LA DOPPIA OCCUPAZIONE AFGHANA

Un’altra elezione con brogli; una crisi bancaria che coinvolge la famiglia del presidente; una corruzione dilagante; una guerra problematica; disordini e difficoltà dell’Occidente in quella guerra. Tranne un cieco, chiunque è in grado di vedere che le cose per gli Usa e la Nato non si mettono bene in Afghanistan.

Il summit della Nato a novembre e l’analisi della politica dell’amministrazione Obama prevista a dicembre dovranno prendere atto della realtà. Grazie al libro di Bob Woodward Obama’s Wars sappiamo che il presidente americano non aveva intenzione di procedere a un invio di rinforzi a dicembre.

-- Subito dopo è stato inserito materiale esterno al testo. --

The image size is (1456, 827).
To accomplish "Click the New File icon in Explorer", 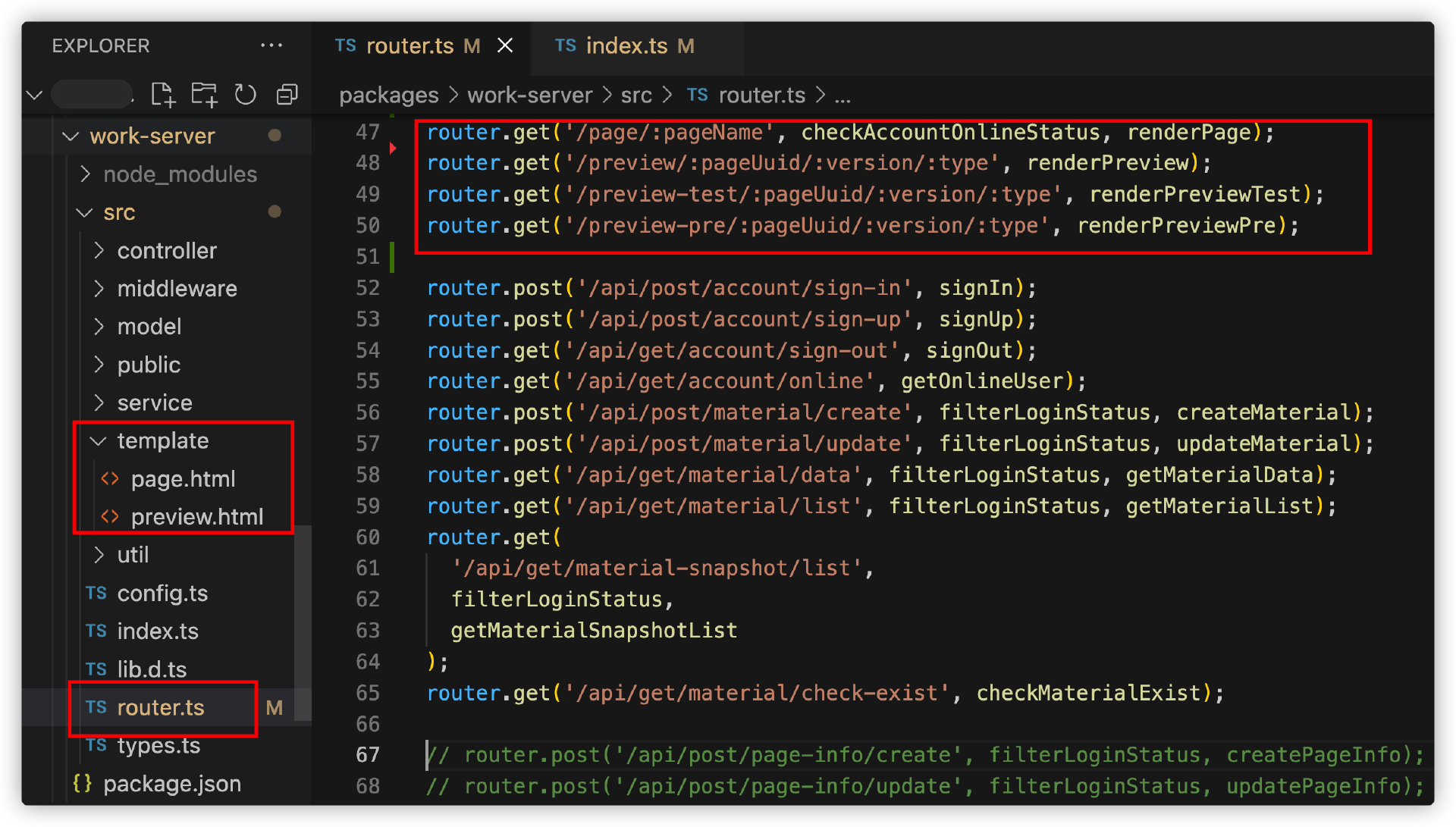I will [x=163, y=95].
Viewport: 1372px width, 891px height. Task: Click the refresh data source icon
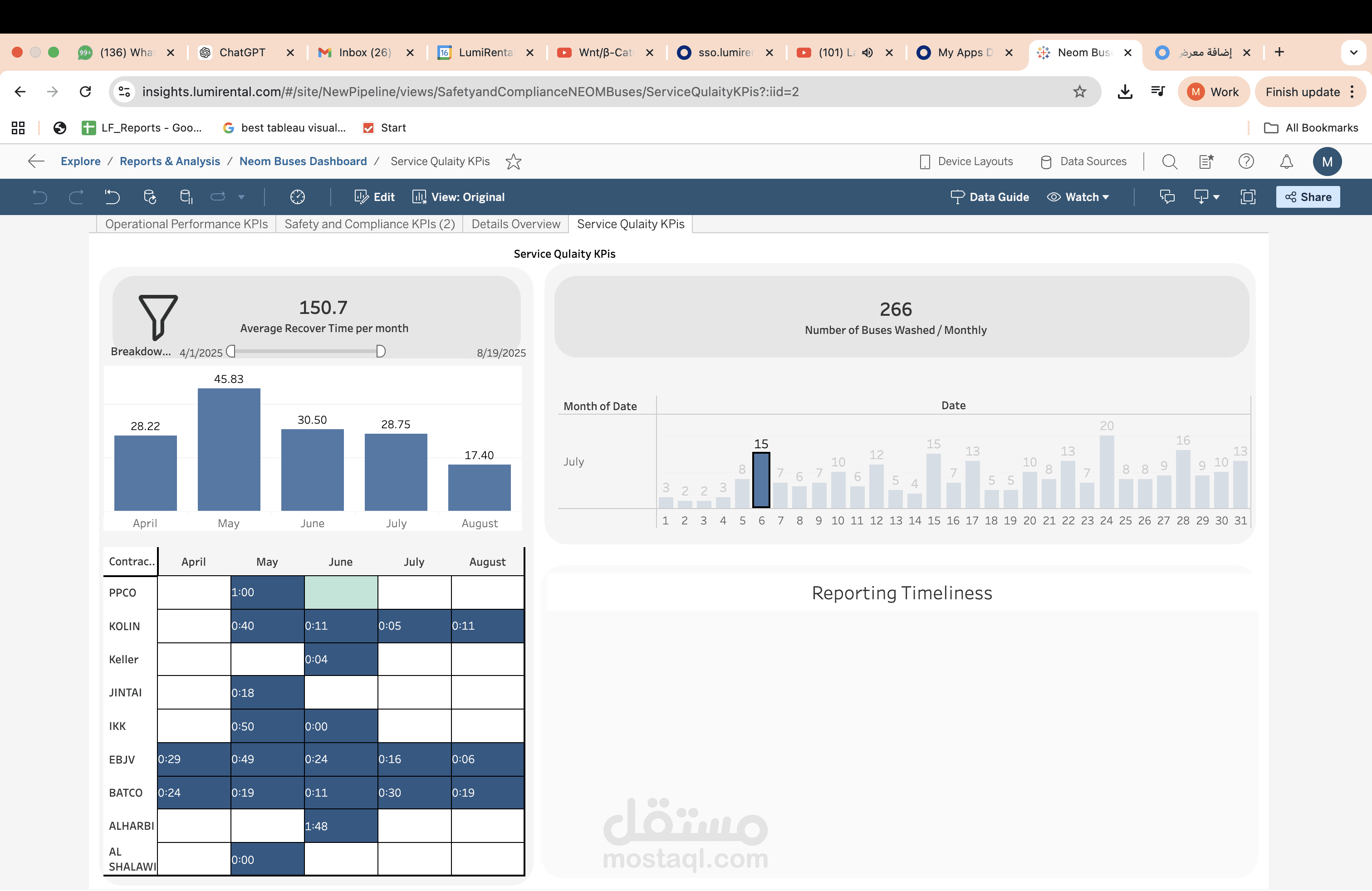point(149,197)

Barack Obama voleva solo andarsene dall’Afghanistan quanto prima, ma l’esercito degli Usa ha prevalso.

Ciò potrebbe ripetersi mentre i generali americani stanno prospettando con due mesi d’anticipo rispetto all’analisi politica nuovi punti fermi e chiedono un prolungamento di altri 12-18 mesi. Ciò potrebbe rivelarsi insostenibile per il Congresso e per molti dei 47 paesi presenti in Afghanistan. L’anno scorso gli incidenti sono aumentati del 50% e i taliban hanno occupato il nord e l’ovest del paese. Gli scontri per assumere il controllo del territorio pashtun, dominato dai taliban, a sud e a est sono sempre più sanguinari.

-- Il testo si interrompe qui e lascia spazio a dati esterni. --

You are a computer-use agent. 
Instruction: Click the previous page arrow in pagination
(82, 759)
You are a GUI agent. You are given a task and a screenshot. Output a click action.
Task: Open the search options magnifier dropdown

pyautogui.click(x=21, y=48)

La formula della strategia anti-insurrezione del generale David Petraeus prevedeva di «fare piazza pulita, resistere, costruire e trasferire». L’ultima fase è quella più importante: prevede che poco alla volta i soldati statunitensi passino territorio, responsabilità e governance agli afghani. Questo trasferimento sarà mai attuabile nella cintura del Pashtun, da dove proviene l’80% dei taliban?

La crisi per l’Occidente è data dal fatto che l’esercito afghano è impreparato ad assumere il controllo l’anno prossimo, quando gli occidentali inizieranno a ritirarsi. La Nato aumenterà il numero dei soldati afghani: entro la fine di quest’anno ci saranno 150mila soldati e 100mila poliziotti.

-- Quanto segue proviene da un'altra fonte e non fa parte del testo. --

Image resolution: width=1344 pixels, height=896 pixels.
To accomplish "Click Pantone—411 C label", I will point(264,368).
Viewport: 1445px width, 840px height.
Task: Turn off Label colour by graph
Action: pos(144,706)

Sebbene l’80% delle unità dell’esercito afghano siano affiancate ad altrettante unità di soldati Nato, nessuno potrebbe affermare che una sola di esse saprebbe assumersi il controllo sul terreno. Le forze afghane hanno in pugno la situazione a Kabul, ma ciò dipende dalla presenza di una considerevole forza occidentale in loco. Se la governance afghana è così carente, che cosa possono ottenere le forze afghane? Se poi pensiamo ai civili, la loro formazione è ancora più indietro, e tra dipendenti e funzionari pubblici vi è corruzione endemica.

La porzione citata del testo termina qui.